Tulum is hot and humid year-round with temperatures in the 80s and 90s Fahrenheit, and the Caribbean coast gets occasional rain squalls even in dry season (November-April), so plan for muggy, sweaty conditions and pack lightweight, breathable clothing you don't mind getting damp. Hurricane season runs June through November, and while the facility has protocols, it's worth noting that extended stays during those months carry weather risk that could affect your program. What people forget: truly comfortable clothing for lying down during long IV therapy sessions and medicine ceremonies—think soft, loose cotton rather than athleisure with waistbands; a quality eye mask and earplugs since your sleep architecture will be disrupted during intensive treatment; reef-safe sunscreen because you're on a protected beach and regular sunscreen isn't allowed. Many guests wish they'd brought more layers for air-conditioned treatment rooms, which can feel freezing when you're in altered states or detoxing, and a journal specifically for integration work since the processing is so individualized. Don't bring anything you'd be devastated to lose or damage—the salt air and humidity are tough on electronics and valuables, and your focus needs to be on healing, not protecting your stuff.

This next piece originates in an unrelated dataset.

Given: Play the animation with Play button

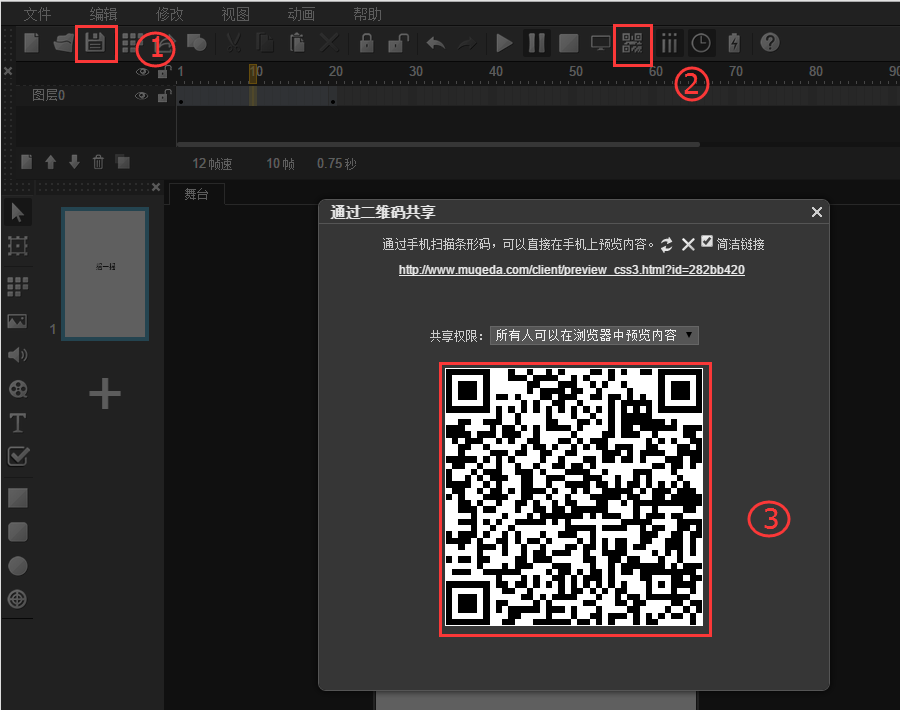Looking at the screenshot, I should [x=504, y=43].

The venue data lists no specific accessibility features, and the beachfront bungalow setting with sand pathways likely presents challenges for wheelchair users or people with significant mobility limitations—this is something you must discuss directly with the facility before booking. Given the intensive nature of therapies involving plant medicine ceremonies, prolonged lying down for IV treatments, and movement between bungalow and treatment spaces, a baseline level of physical mobility is probably assumed in their protocols. The one-on-one care model does mean that accommodations could theoretically be tailored to individual needs in ways that group retreat centers cannot, but you'd need to negotiate specifics around accessible lodging, transportation on property, and how physical limitations might affect ceremony participation. For people with cognitive disabilities or severe mental health conditions, the medical supervision is a strength, but the isolation of the one-on-one model could be contraindicated depending on the condition—this requires transparent pre-arrival consultation with their medical team. Don't assume accessibility based on the luxury price point; ask explicit questions about your specific needs and get written confirmation of what accommodations they can and cannot provide.